→ **Directions**
Please rescale the coordinates in the answers of the entries between the lines holding "Task: Click the Einfügen paste icon" and "Action: pyautogui.click(x=31, y=50)", inclusive, multiplying each by 0.9 and rounding to whole numbers with halves rounded up. Rewrite only those lines in full, requests included, with the pictures left out.

──────

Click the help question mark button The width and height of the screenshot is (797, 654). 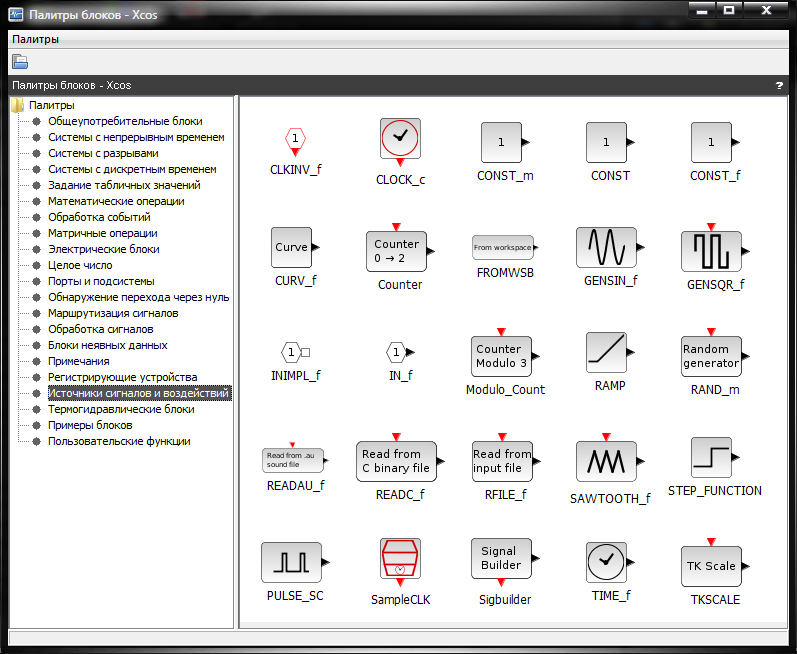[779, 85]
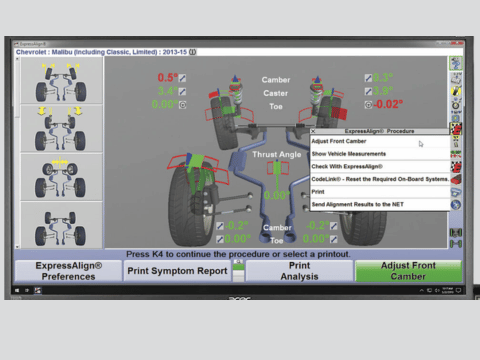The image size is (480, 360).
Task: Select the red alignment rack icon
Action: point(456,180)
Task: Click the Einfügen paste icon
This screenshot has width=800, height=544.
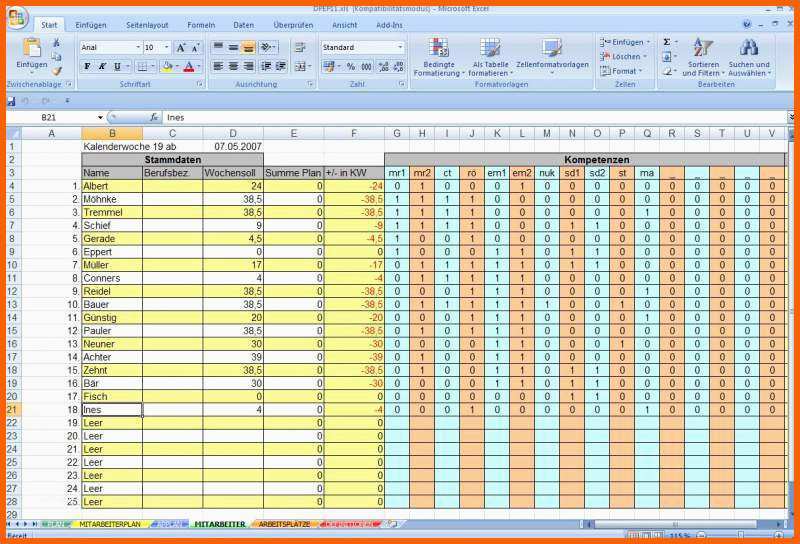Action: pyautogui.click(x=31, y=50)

──────

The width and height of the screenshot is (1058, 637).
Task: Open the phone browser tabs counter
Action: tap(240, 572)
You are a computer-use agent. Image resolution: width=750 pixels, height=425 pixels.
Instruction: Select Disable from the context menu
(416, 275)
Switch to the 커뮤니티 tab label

──────

→ **Result for this task**
Task: Click the Einfügen paste icon
This screenshot has width=800, height=544.
Action: pyautogui.click(x=28, y=45)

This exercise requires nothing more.